## Problem to work on
Copy out the part of the records that runs from their start through the line containing "click(504, 226)", swapping every "Select" for "Choose" and changing nothing else.

___ Dataset entries ___

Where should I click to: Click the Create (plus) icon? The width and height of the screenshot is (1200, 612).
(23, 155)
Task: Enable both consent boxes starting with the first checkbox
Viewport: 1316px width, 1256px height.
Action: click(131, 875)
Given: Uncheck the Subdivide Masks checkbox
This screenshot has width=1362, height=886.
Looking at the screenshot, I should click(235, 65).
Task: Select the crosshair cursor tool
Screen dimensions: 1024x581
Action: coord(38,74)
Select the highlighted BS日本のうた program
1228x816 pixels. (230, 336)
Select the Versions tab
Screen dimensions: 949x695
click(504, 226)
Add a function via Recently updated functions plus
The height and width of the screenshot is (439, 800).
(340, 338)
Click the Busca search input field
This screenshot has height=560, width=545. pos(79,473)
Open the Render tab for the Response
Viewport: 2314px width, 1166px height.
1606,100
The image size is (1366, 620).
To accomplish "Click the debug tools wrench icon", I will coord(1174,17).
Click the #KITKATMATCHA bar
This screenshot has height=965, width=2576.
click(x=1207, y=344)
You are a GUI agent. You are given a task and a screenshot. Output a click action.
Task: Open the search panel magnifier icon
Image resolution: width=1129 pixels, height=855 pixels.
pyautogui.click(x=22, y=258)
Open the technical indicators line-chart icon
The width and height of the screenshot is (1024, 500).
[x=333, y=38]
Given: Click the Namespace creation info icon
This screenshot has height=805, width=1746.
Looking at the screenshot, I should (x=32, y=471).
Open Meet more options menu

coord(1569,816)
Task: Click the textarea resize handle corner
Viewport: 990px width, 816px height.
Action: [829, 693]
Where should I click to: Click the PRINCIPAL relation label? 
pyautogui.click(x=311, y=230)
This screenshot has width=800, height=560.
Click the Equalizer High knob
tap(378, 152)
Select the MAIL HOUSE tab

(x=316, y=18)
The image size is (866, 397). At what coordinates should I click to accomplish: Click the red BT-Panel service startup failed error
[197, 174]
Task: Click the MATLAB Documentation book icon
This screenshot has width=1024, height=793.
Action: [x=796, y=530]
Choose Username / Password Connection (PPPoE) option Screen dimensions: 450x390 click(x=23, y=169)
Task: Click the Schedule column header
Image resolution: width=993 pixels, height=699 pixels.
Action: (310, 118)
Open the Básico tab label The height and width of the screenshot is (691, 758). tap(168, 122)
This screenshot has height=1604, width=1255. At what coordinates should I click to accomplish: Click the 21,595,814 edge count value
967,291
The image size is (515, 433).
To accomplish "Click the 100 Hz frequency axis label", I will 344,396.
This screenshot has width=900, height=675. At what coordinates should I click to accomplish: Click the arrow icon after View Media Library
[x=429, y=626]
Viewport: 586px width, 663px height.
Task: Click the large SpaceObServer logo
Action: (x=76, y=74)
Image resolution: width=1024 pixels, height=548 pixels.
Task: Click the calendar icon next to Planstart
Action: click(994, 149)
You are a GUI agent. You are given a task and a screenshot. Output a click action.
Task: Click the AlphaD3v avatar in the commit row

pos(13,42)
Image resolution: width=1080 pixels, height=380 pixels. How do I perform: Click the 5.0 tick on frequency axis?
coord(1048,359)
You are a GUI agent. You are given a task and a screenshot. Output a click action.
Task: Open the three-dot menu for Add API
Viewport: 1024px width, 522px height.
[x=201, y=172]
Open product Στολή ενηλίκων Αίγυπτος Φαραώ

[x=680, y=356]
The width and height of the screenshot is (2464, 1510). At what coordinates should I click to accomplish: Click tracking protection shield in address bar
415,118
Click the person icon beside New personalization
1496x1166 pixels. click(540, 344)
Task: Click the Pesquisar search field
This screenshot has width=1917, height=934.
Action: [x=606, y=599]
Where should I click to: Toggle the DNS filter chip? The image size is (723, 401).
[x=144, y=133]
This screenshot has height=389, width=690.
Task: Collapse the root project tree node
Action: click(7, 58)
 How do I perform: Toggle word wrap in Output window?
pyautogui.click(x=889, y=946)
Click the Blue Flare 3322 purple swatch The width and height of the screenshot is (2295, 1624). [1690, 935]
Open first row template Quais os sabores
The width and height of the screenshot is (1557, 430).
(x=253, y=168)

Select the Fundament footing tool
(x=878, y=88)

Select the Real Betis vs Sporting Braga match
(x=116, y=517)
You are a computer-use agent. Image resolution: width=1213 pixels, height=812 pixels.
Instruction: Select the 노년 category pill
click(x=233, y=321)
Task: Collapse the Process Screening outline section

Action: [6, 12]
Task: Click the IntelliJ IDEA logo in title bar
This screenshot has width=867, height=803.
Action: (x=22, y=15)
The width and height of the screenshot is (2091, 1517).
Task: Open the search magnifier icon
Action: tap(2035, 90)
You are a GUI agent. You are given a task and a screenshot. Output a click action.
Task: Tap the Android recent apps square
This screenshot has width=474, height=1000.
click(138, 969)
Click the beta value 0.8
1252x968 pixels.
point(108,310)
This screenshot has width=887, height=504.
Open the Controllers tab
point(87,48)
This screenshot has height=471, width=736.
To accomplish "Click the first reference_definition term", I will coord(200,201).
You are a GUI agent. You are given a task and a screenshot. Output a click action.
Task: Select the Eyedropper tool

___

## Solution for this task
Where should I click to: Click the Create (plus) icon? The width and height of the screenshot is (1200, 612).
(23, 155)
Task: Enable both consent boxes starting with the first checkbox
Viewport: 1316px width, 1256px height.
Action: click(131, 875)
Given: Uncheck the Subdivide Masks checkbox
This screenshot has width=1362, height=886.
Looking at the screenshot, I should click(235, 65).
Task: Choose the crosshair cursor tool
Screen dimensions: 1024x581
Action: coord(38,74)
Choose the highlighted BS日本のうた program
1228x816 pixels. (230, 336)
Choose the Versions tab
Screen dimensions: 949x695
click(504, 226)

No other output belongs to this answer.